PEN-L
mailing list archive

Other Periods  | Other mailing lists  | Search  ]

Date:  [ Previous  | Next  ]      Thread:  [ Previous  | Next  ]      Index:  [ Author  | Date  | Thread  ]

Re: Public/Private



David the Conservative Masochist wrote:

>I am curious-- what is the definition of protectionism and
>rent seeking that treats free trade as protectionism and rent
>seeking?

Others of the noteworthy crew here can fill in the specifics on that one
better than I...

>Doesn't that just create analytical confusion?  I mean, cats
>and dogs are both animals, but why would you want to refer to
>a dog as a cat?

Cats and dogs... Names... I see your point.

I suppose it's not unlike the long debate about positivism and realism
or positive vs. substantive law? Maybe? (Those later terms are used in a
myriad of ways -- conventionalist, naturalist, realist, normative,
etc. -- so forgive the short-hand and please assume that I only intend
the most lucid definition you happen to prefer.)

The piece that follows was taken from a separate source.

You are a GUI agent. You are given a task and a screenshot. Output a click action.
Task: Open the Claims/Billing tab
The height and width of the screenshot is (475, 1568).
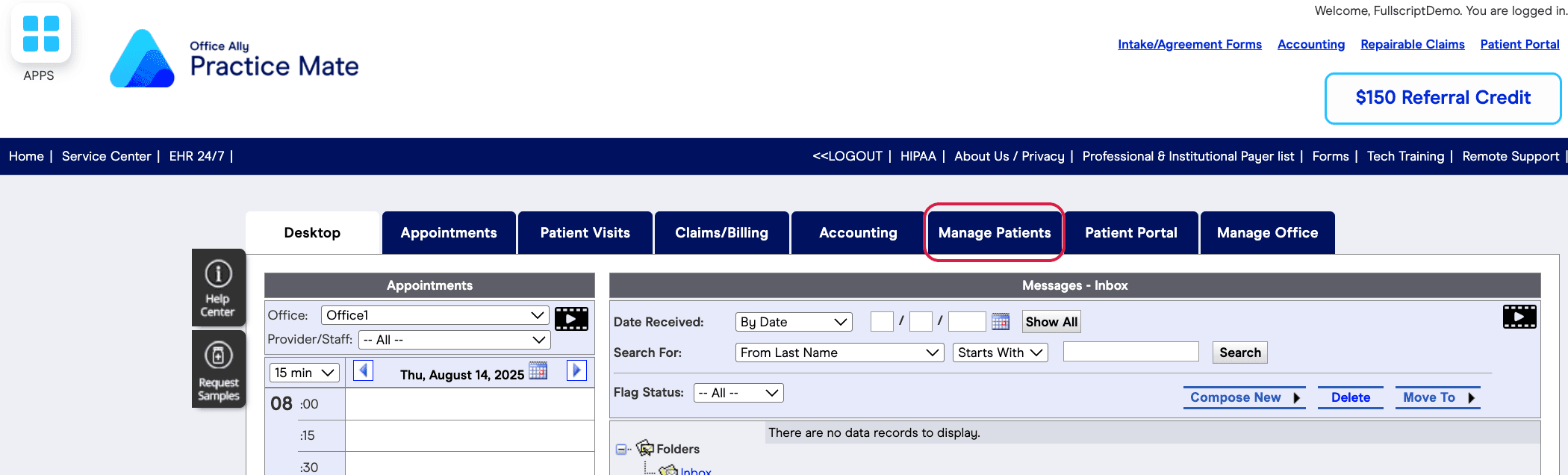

One could, generally, define positive laws as being idealist and having
more to do with Utopian hopes rather than describing how things really
are. For instance, in Canada of late, the hand-wringing over marijuana
law changes. The actual marijuana laws haven't done anything except
probably breed ongoing disrespect for law in recent generations of youth
and also help elevate the profit margin of marijuana production for
black market organizations.

Yet, there the laws are. And there the ideologues are in the U.S.,
trying to pressure Canada into tempering the marijuana changes.

I would suspect most free market ideologues are "positive" in their
sensibilities. They don't see the larger picture in which their "free
market" fantasies are really propped up by, say, bureaucracy (including
illegal bureaucratic operations via "intelligence services"), media
monopoly, the regulated army of the unemployed... and those real armies,
of course. Once those structures are in place, "then" you get that great
"free market." Free markets only exist in the most structured, ordered,
bureaucratic backdrops.

Some economists seem to point out those things... About what is really
happening, not the ideologue/positivist pronouncements, but actually on
the ground.

And I guess these guys end up pointing out, now and then, that the "dog"
is really a "cat" -- and that the emperor not only has no clothes, he's
doing something rather indecent with that dog/cat.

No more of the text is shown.